Il tempo nascosto nei numeri di pietra

L’uomo romanico vive in attesa dell’Ultimo Giorno, che viene; e conta i giorni che – come granelli nella clessidra – conducono al momento, spasmodicamente atteso, della fine del tempo. Ossessionati dall’ansia per il grande Giudizio finale, gli scultori romanici lo rappresentano nella pietra, per figurarselo e per comprenderlo; e allo stesso modo si sforzano di rappresentare il tempo – quello dei giorni e degli anni, del ripetersi delle stagioni e delle occupazioni agresti – per provare a sottometterlo.

Più avanti, nei decenni che portano verso il gotico, una nuova consapevolezza riconcilierà gli uomini, e i cicli dei lavori dei mesi fioriranno più sereni. Ma nei secoli romanici, ancora ci si prova: si fatica ad imbrigliarlo, questo tempo; si cerca di dimostrare di avere una seppur minima misura di controllo rispetto ad una realtà – il tempo, appunto – da cui invece ci si sente schiacciati e sbattuti in ogni direzione. Passa in verità sull’uomo del medioevo, il tempo, come un esercito potente; fa e disfa, semina morte e sofferenza e solo a volte restituisce ciò che ha sottratto. Lo sintetizza bene Marc Bloch: “Quegli uomini, sottoposti intorno a loro e in se stessi a tante forze spontanee, vivevano in un mondo il cui svolgimento sfuggiva tanto più dalle loro mani in quanto erano incapaci di misurarlo” (La società feudale, p. 91).

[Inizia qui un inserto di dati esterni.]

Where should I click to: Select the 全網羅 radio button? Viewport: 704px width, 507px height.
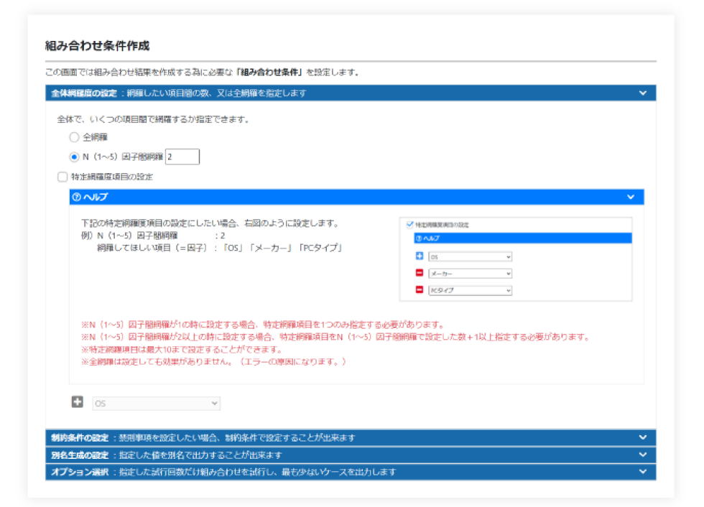click(74, 136)
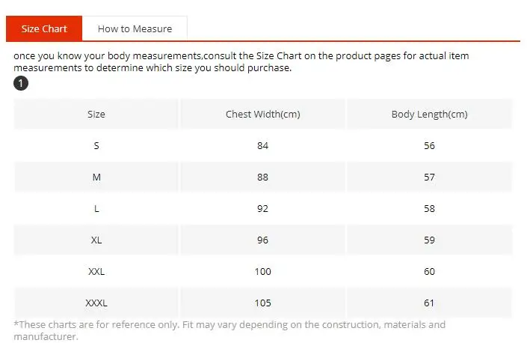
Task: Click the Body Length(cm) column header
Action: (429, 115)
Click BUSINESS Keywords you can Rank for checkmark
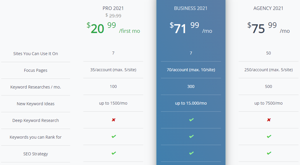Screen dimensions: 300x165 click(191, 136)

Così, sommandosi agli zodiaci, sono tanti gli elementi che in numero di dodici o di trenta e trentuno, e anche di 365, ricorrono nei portali romanici a ricordare l’anno, i giorni e i mesi: rispondono ad una impellente necessità dell’uomo medievale, quella cioè di parcellizzare il fluire del tempo, in cui la sua vita quotidiana si inserisce smarrita e priva di riferimenti; scandirlo, scolpirlo – questo tempo sfuggente – significa in qualche misura dare ad esso un senso, renderlo comprensibile, anche per giustificare e rendere meno vane e meno assurde le fatiche della terra dentro le stagioni.

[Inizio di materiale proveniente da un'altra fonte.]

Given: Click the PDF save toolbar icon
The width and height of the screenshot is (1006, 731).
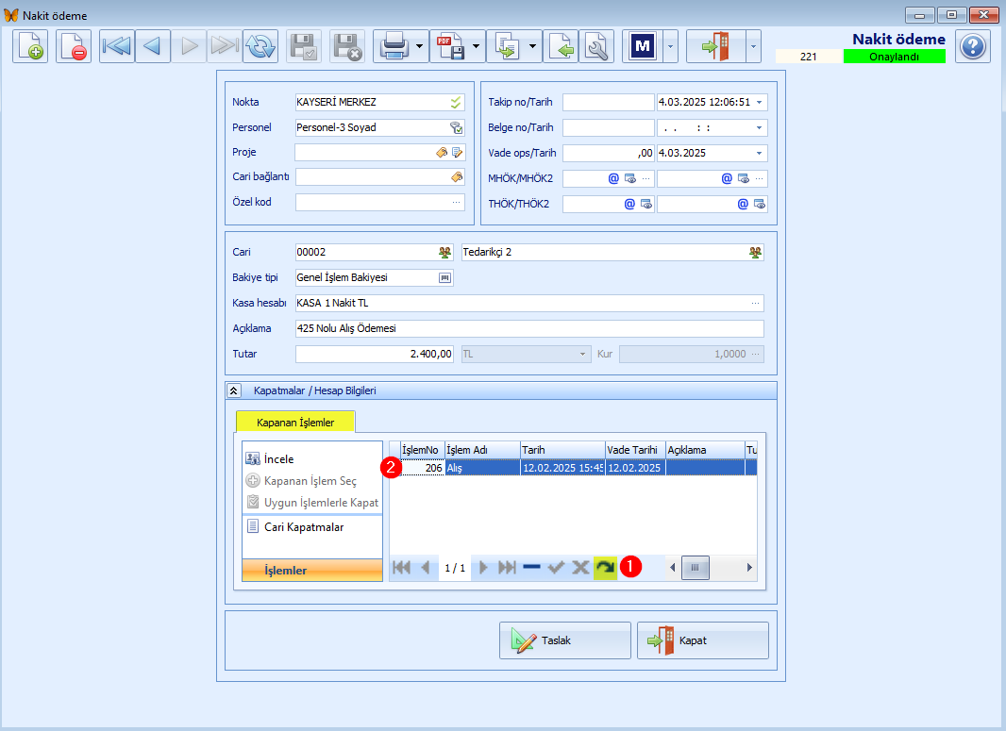Looking at the screenshot, I should click(448, 46).
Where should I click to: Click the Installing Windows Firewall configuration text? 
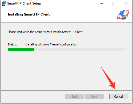51,44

In un portale romanico, allora, si possono trovare molti riferimenti al tempo, anche non evidenti a prima vista. Abituati a rappresentare per simboli, gli artisti romanici rappresentavano il tempo anche attraverso i numeri. E nei portali scolpiti, essi avevano la possibilità di parlare del tempo anche ricorrendo a quelli che noi oggi sembrano puri elementi decorativi, utilizzando appunto il linguaggio dei numeri. In proposito, le dense pagine del volume I simboli del Medioevo, di De Champeaux e Strerckx, riportano una fitta serie di esempi.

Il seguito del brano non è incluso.